The job is to find each line in the entries holding the string "logo" and copy that line.

··· Given data ···

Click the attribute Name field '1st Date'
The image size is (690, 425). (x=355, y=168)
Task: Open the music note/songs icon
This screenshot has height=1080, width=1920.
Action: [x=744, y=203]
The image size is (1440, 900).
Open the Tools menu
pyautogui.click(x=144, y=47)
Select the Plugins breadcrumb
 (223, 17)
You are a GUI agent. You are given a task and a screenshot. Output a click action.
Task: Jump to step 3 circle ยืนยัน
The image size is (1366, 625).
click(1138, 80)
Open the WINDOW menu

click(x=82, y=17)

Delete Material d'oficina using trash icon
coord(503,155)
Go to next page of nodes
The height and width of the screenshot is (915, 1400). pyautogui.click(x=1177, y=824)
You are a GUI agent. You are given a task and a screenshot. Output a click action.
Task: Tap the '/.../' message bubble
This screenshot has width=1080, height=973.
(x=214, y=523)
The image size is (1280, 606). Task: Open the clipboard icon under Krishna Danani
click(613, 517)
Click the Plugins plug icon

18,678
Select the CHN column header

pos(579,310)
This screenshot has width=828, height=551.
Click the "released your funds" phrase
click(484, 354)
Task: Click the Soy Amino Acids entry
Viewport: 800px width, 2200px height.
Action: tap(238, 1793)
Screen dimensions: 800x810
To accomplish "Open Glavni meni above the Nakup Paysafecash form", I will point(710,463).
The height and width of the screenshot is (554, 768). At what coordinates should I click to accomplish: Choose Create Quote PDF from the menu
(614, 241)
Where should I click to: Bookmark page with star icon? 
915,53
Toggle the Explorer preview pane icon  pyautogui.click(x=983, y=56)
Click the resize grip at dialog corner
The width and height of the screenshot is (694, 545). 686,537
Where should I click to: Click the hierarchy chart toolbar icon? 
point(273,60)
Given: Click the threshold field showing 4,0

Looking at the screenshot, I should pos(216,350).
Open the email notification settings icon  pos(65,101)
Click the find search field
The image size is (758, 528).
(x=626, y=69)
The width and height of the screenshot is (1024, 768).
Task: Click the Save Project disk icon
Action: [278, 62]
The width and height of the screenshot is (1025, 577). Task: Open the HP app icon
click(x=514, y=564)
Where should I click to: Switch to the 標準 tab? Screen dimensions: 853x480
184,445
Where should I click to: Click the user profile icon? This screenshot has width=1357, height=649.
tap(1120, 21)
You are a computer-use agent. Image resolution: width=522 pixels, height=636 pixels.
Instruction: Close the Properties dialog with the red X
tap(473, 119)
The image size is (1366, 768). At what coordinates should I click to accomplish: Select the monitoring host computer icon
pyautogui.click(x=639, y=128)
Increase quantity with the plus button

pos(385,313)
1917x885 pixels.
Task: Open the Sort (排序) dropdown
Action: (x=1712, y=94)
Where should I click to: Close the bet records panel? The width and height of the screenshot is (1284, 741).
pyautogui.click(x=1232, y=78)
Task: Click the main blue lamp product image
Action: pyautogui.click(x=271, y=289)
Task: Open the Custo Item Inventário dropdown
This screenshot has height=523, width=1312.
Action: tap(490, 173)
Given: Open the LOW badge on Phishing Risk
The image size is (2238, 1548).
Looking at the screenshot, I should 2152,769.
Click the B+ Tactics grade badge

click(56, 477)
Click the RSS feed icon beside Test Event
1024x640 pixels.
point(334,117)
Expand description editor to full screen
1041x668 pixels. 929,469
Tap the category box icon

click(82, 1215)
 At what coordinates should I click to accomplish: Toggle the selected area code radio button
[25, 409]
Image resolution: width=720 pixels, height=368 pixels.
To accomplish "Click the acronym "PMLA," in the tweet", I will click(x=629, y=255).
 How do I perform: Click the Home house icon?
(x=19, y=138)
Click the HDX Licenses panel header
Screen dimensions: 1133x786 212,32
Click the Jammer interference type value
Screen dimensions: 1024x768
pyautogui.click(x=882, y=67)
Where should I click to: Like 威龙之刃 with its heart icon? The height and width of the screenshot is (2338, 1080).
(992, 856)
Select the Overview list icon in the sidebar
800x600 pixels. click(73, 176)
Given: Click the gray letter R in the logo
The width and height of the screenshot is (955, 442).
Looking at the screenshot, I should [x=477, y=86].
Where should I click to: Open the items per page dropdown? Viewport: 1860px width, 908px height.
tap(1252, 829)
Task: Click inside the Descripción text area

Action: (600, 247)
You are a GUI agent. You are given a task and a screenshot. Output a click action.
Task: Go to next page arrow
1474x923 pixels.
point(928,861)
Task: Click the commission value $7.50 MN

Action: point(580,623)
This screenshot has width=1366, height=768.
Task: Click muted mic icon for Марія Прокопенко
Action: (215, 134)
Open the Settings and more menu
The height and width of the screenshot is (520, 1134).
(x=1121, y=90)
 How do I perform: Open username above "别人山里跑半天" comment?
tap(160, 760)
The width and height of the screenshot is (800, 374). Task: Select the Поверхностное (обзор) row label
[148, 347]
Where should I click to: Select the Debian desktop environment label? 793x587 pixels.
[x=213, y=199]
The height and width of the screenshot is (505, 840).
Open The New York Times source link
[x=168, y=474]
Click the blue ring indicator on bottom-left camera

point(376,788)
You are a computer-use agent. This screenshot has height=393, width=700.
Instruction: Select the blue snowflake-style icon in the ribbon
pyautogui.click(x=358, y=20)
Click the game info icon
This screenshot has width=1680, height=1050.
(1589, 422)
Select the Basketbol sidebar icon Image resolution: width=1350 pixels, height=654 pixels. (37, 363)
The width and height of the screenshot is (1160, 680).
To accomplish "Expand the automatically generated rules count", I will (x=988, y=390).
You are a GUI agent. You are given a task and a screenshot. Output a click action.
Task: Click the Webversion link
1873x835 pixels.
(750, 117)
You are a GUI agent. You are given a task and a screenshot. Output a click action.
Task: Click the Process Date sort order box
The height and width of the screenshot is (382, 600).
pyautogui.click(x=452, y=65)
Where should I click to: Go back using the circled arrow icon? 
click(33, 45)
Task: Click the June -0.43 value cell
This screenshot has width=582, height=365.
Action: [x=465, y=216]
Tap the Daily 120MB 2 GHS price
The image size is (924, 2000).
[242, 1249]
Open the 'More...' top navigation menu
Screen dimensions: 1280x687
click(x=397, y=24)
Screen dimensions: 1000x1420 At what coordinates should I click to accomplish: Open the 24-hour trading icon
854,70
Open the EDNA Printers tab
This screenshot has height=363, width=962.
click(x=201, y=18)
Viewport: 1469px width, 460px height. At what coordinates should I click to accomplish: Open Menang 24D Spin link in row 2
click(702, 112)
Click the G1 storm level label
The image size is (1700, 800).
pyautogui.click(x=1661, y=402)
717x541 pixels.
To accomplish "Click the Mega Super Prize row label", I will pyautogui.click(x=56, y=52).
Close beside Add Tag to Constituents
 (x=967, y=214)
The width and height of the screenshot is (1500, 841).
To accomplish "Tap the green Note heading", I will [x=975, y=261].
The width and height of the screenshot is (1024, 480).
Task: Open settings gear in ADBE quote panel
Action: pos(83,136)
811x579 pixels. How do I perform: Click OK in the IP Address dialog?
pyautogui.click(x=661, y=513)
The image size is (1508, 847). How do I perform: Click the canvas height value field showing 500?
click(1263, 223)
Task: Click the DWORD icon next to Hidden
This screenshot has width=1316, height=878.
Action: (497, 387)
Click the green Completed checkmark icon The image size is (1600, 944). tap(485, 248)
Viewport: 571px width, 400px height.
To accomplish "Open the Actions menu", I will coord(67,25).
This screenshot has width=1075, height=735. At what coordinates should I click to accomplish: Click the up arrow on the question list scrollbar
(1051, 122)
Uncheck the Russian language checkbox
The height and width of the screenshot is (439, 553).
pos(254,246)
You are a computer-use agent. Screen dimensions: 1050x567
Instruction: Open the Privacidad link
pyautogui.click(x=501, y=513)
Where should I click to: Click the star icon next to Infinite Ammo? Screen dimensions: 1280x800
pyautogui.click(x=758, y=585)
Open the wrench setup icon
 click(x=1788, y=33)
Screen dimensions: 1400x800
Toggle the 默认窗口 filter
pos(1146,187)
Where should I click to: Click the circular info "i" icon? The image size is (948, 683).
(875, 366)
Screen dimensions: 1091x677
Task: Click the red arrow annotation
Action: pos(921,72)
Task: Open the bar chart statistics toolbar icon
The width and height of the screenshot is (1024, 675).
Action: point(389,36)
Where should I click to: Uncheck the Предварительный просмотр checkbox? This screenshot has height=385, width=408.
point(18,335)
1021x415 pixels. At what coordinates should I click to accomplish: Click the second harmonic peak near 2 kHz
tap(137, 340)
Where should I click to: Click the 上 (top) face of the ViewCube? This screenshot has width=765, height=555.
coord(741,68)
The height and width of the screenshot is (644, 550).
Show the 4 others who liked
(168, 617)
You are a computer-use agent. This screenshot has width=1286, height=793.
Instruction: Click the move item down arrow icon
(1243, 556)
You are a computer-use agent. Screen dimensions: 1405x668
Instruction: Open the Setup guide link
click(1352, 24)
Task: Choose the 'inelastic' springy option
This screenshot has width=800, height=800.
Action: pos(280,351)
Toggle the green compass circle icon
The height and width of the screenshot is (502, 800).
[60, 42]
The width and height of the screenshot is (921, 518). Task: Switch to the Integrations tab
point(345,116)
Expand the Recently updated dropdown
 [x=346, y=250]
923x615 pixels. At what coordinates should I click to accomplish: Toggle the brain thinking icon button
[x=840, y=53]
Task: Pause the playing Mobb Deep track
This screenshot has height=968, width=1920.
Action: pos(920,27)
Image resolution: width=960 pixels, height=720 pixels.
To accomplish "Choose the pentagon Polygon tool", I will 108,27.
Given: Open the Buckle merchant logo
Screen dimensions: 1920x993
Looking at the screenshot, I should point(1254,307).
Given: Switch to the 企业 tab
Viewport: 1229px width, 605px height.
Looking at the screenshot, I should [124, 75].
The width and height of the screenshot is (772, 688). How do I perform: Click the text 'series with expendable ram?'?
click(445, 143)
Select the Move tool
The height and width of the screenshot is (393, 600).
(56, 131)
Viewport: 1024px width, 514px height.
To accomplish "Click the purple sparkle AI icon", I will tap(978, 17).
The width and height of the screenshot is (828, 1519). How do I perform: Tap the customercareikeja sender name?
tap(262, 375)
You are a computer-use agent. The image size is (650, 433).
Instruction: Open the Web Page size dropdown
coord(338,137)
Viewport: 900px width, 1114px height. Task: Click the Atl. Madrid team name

···

→ **Response**:
Given: Click the gray letter R in the logo
Given: Open the Buckle merchant logo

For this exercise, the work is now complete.